Actually write out these exercises to get your creative juices flowing. It helps to know that you’re going to abandon most — if not all — of them. There are no stakes. There’s just creative exploration.
Who knows — you might start to see your story from a different angle you hadn’t considered before. That spark can jumpstart your writing.
Strengthen Your Outline
If you’re still struggling to begin, it’s possible you’re not quite ready. Go back to your outline (you did create an outline, right?*) and make it stronger. Fill it in with more details. Get specific. What exactly will happen in the opening scenes? What are some lines of dialogue? What is going on thematically? Every phase of ideation makes the project stronger and eliminates some of the unknown — and the pressure to be inventive in the moment.

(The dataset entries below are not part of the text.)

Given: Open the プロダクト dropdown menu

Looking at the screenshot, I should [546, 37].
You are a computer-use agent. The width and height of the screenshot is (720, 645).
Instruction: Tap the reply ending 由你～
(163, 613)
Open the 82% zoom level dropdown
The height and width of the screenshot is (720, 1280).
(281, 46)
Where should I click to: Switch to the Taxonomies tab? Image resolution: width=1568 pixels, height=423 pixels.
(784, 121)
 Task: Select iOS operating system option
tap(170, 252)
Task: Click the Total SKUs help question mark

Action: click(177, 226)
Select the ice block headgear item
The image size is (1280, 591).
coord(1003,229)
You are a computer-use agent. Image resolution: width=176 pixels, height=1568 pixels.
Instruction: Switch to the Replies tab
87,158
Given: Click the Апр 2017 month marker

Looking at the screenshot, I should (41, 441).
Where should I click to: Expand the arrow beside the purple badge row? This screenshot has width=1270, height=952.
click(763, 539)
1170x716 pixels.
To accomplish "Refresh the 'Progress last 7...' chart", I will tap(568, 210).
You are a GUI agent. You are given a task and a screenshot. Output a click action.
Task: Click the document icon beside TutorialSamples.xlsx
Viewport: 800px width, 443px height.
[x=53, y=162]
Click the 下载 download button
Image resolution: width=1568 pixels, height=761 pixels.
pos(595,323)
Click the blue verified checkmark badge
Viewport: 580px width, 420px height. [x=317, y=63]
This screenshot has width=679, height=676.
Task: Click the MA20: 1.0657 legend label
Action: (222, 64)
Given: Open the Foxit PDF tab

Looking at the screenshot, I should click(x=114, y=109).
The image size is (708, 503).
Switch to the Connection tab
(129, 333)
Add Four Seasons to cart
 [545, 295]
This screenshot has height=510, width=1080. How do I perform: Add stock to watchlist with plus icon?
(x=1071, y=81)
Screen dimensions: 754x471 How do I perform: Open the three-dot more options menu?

*You don’t have to create an outline. You know your writing practice best. However, they will be required down the line from producers, showrunners, and studios so I strongly recommend getting into the practice.
Just begin. Just sit down and start writing. Remember, you can revise or completely trash whatever you come up with. Don’t worry about expectations — just follow your creativity.
Shannon Corbeil is a writer, actor, and filmmaker in Los Angeles with recent appearances on SEAL Team and The Rookie. An Air Force veteran, her articles have been published in Business Insider, We Are The Mighty, and Military.com. She has written and produced hundreds of digital videos with millions of views. You can read more about her on her website or come play on Instagram and Twitter!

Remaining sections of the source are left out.